▸ WHAT YOU WILL DO
When you reach the line containing "Screen dimensions: 1568x529" in the data below, begin returning lines exactly as written, and stop once the line containing "Where should I" has been returned.

▸ DATA EXCERPTS
#####

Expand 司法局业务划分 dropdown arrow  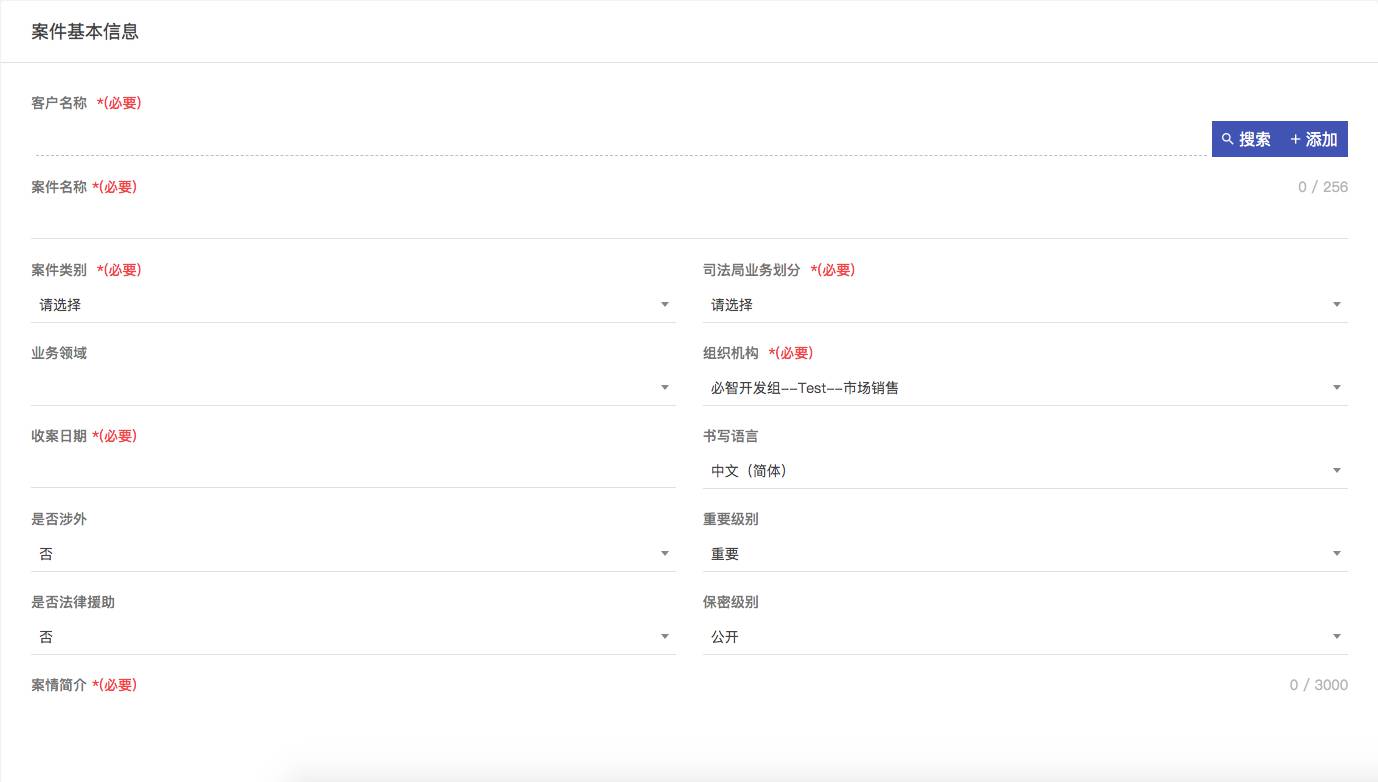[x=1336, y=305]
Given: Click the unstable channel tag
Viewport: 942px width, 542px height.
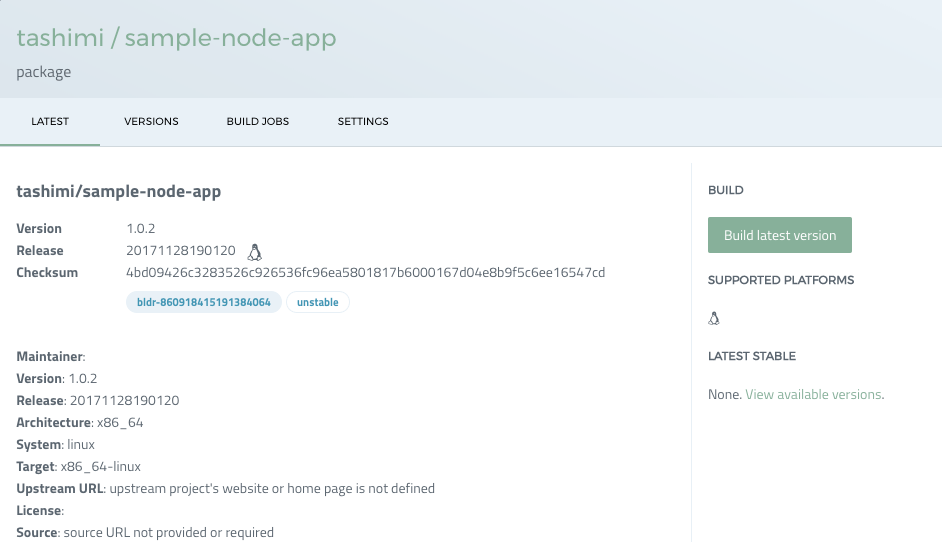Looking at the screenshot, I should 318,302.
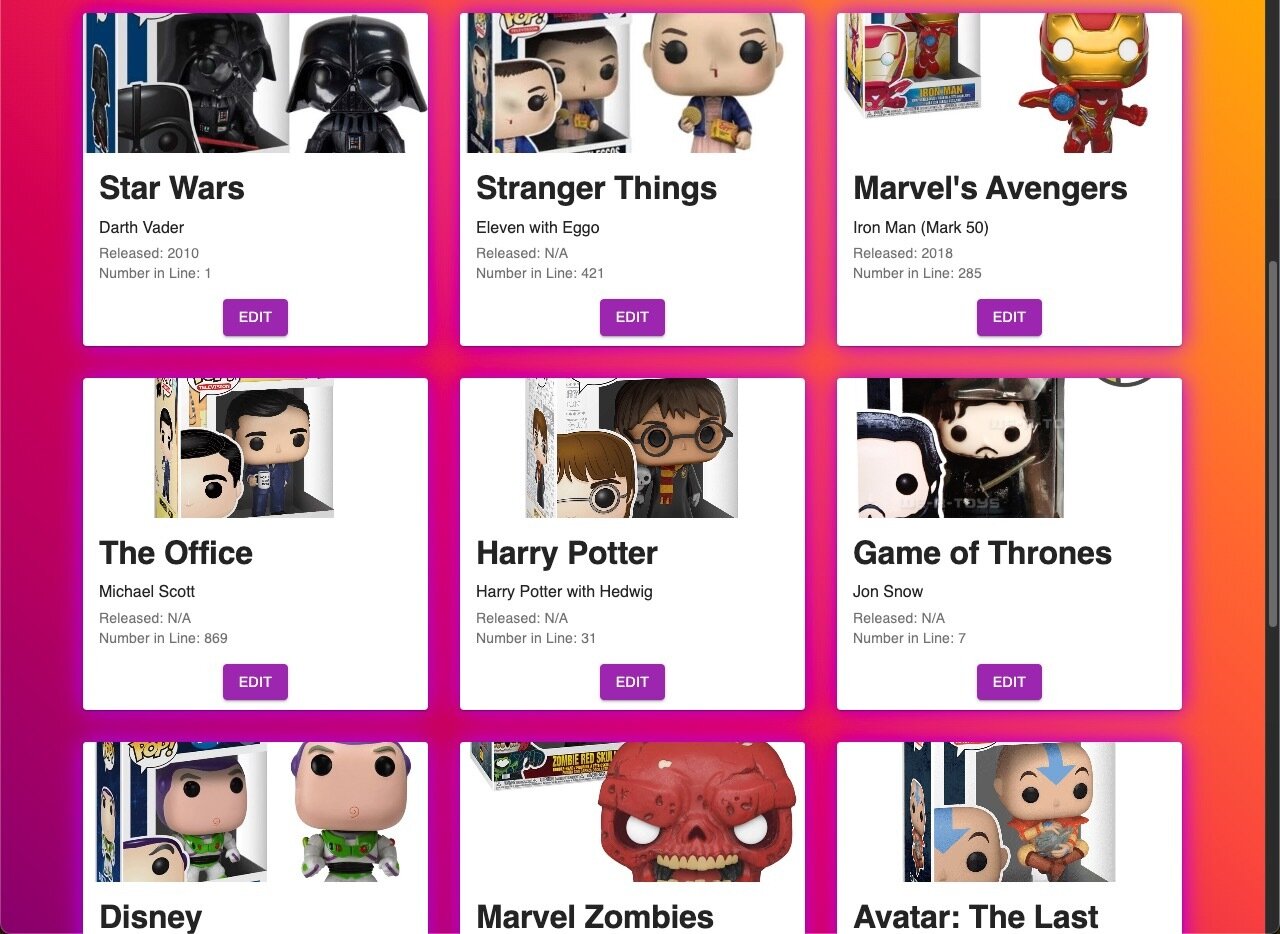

#####

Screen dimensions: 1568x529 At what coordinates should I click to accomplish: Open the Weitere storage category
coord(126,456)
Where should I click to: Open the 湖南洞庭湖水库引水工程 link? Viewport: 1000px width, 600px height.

#####

▸ EXERCISE RESPONSE
Screen dimensions: 1568x529 At what coordinates should I click to accomplish: Open the Weitere storage category
coord(126,456)
Where should I click to: Open the 湖南洞庭湖水库引水工程 link? Viewport: 1000px width, 600px height.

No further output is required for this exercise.